Brain of Blood also has one of the better casts that Adamson worked with. This includes Grant Williams, no less than The Incredible Shrinking Man (1957) himself, as the doctor on the run. As the mad scientist is Kent Taylor, a B movie actor of the 1940s who became an Adamson regular when his career went into a decline.

There is also an undeniable freakshow appeal to some of the casting. This includes John Bloom, a 7’4” actor that Adamson cast as his Frankenstein monster and who throughout his career played roles in The Incredible 2-Headed Transplant (1971) and The Dark (1979), even appeared in Star Trek VI: The Undiscovered Country (1991).

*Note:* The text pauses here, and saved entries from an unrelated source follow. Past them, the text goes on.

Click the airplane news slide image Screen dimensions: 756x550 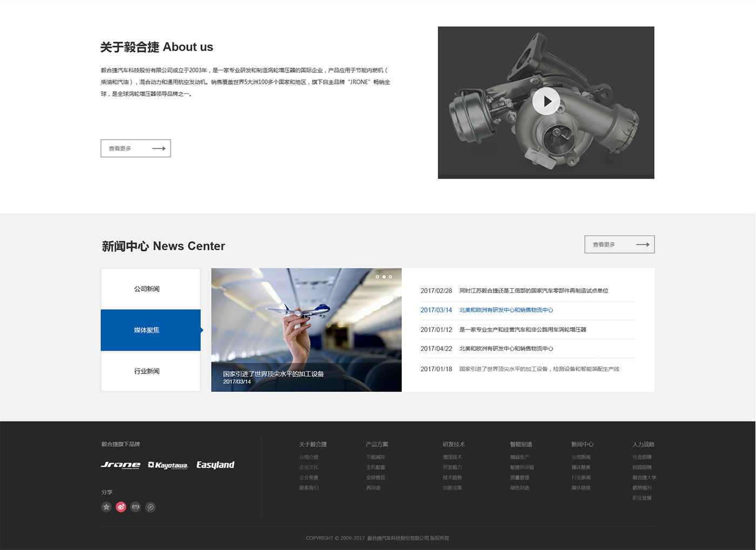tap(306, 324)
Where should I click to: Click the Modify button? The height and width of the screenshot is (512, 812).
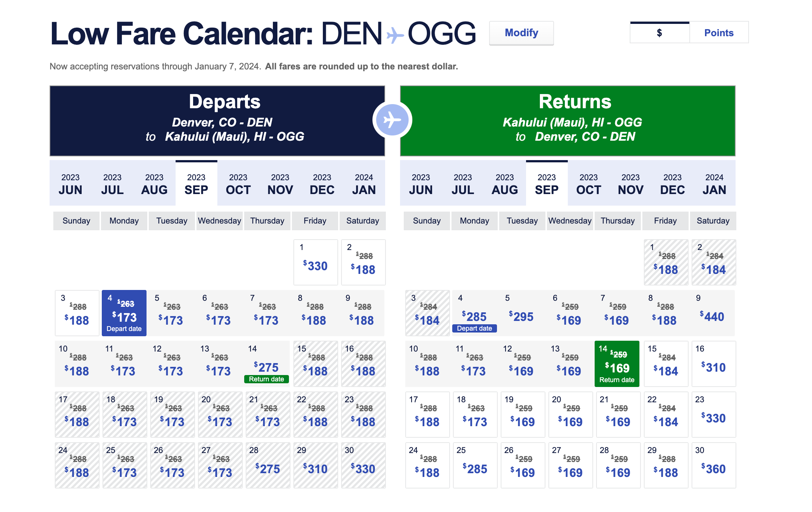pyautogui.click(x=521, y=33)
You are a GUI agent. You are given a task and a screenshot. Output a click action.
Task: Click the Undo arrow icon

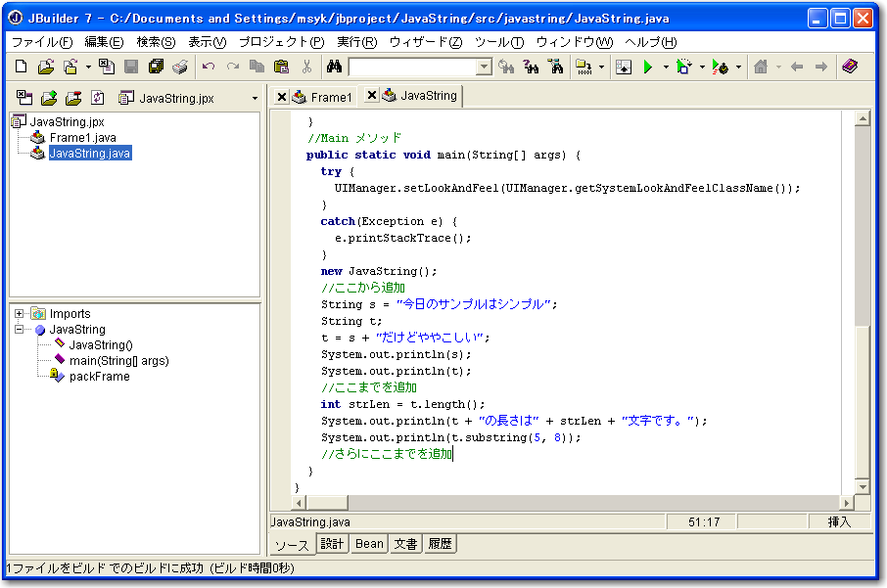(x=209, y=67)
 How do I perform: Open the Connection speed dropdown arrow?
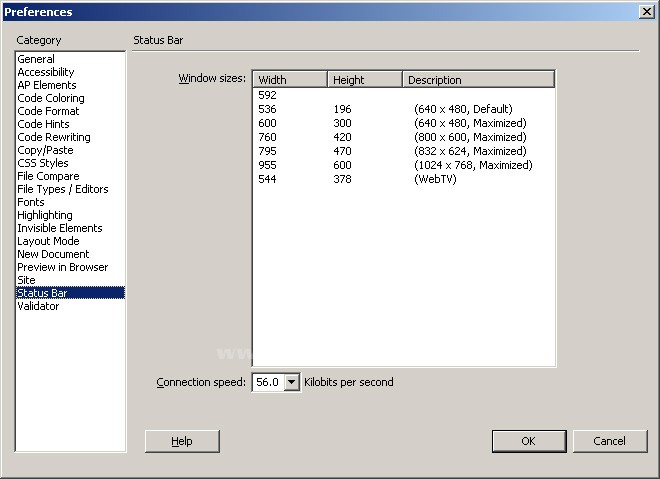[x=292, y=382]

At the other end of the scale is 2’11” actor Angelo Rossitto who had a long career between the silent era and the 1980s in everything from Freaks (1932) to Mad Max Beyond Thunderdome (1985) and Orson Welles’ The Other Side of the Wind (2018).

Brain of Blood invariably ends up being the same old Al Adamson film. Despite stirring an interesting pot, the last half feels like no more than a B-budget Frankenstein film with the hulking, facially disfigured creature with a massively enlarged cranium stumbling across the countryside creating havoc and the various attempts to apprehend it.